The current HoloLens hardware only uses half of the chip's power.
Since it was first unveiled, we've learned bits and pieces about the hardware inside Microsoft's HoloLens augmented reality headset. But Microsoft's custom Holographic Processing Unit (HPU) has always posed something of a mystery. At Hot Chips this week, the company finally shed a little light on what its special chip is doing.

Ever since we first used HoloLens, we knew that it had some special hardware. Our first units weren't the sleek all-in-one devices that are now available to developers and corporations for $3,000. Instead, each of our devices had a bulky chest-mounted unit that contained an FPGA (a kind of chip that can be rewired on-the-fly to change its behavior), fans to keep it cool, and an umbilical cord to provide power.

That FPGA was the precursor to the HPU that the HoloLens headsets now contain. The HPU integrates data from the HoloLens's sensors (accelerometers to detect motion and a Kinect-like camera system to detect depth). The chip uses those sensors to recognize gestures, maintain a map of the environment, and ensure that virtual 3D objects retain their position in the real world.

The HPU contains 24 Tensilica DSP (digital signal processor) cores. Tensilica DSPs pop up in a few different places; for example, AMD has used them for its TrueAudio audio processing and its hardware-accelerated video codecs. Other companies have built Wi-Fi chips around the Tensilica DSP, too.

Microsoft evaluated off-the-shelf vision-processing chips, but the company couldn't find anything that had the right combination of performance, latency, and power usage. So MS decided to go the custom route

Cadence, which owns Tensilica, licenses Tensilica cores, providing companies with all the information they need to build their own chips. The cores are designed to be readily extended to allow custom instructions and capabilities to be added, with Cadence providing various customization tools; this sets Tensilica apart from other licensed designs, such as those from ARM, which require expensive licenses to enable comparable custom design work.

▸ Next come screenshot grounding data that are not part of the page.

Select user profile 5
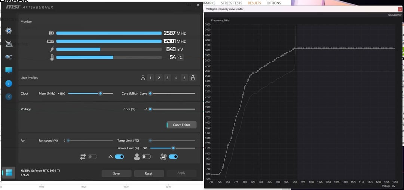The image size is (404, 190). coord(184,78)
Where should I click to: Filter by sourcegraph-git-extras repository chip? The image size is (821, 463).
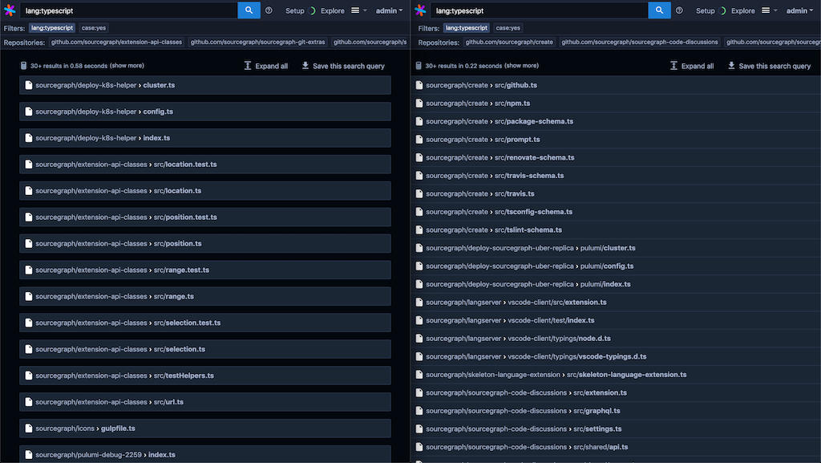[257, 42]
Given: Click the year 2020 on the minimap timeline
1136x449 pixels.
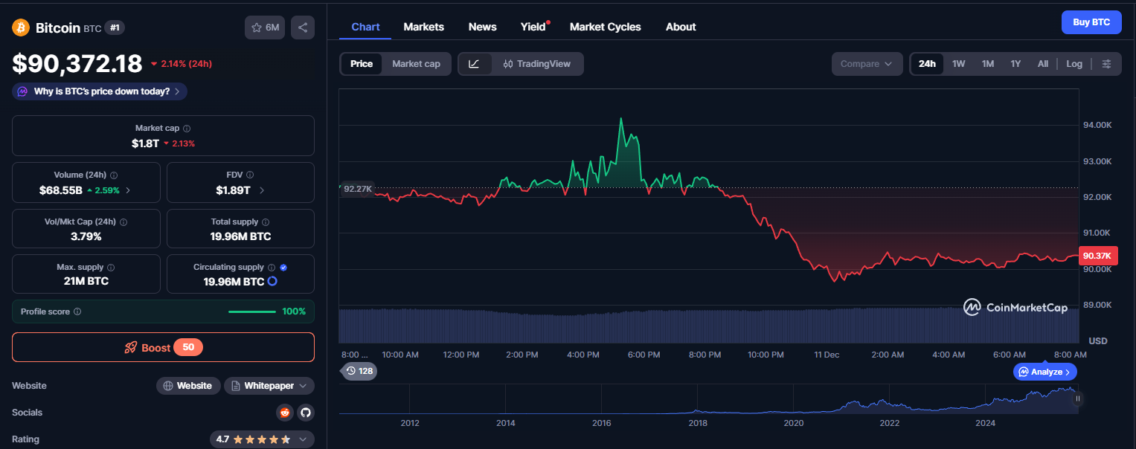Looking at the screenshot, I should 793,422.
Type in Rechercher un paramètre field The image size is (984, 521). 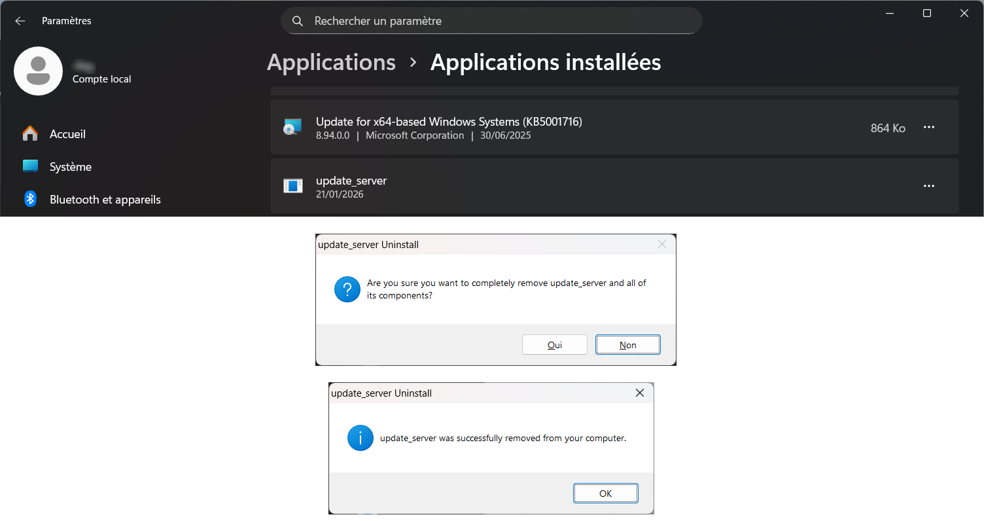coord(497,21)
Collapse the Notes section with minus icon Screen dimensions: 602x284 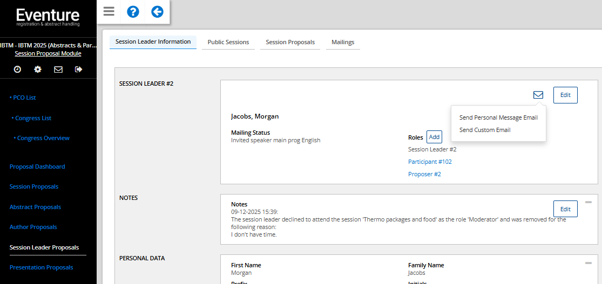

Microsoft added a number of custom instructions to the cores (variously reported as 300 by EE Times, 10 by The Register). These instructions provide dense encodings of the various mathematical operations that the HPU needs to perform, with a mix of fixed function and general purpose hardware to perform the actual computations. General purpose elements are preferred, but some operations need fixed function hardware to meet the company's performance goals.

The cores share 8MB of SRAM cache and 1GB of DDR3 RAM integrated onto the package. The HPU has both PCIe and serial connectivity to the sensors and to the HoloLens's Atom processor. In total, there are about 65 million transistors in the 12x12mm package, and it's all built on TSMC's 28nm process.

Microsoft says that the HPU can perform about one trillion floating point operations per second and is 200 times faster than a pure software equivalent. The whole chip draws under 10W, as compared to the 4W used by the Intel Cherry Trail Atom SoC that provides the HoloLens's CPU and GPU. The HPU provides the CPU with highly processed "cooked" data which is in turn exposed to the 3D programs running on the headset.

The design has also been future-proofed to some degree. At the moment, the HPU operates at no more than 50 percent of its capacity, with plenty of compute cycles still available. Someday in the future, Redmond should be able to add more sensor data, more complex algorithms, richer gesture recognition, or some combination of these without requiring the HPU to be completely redesigned.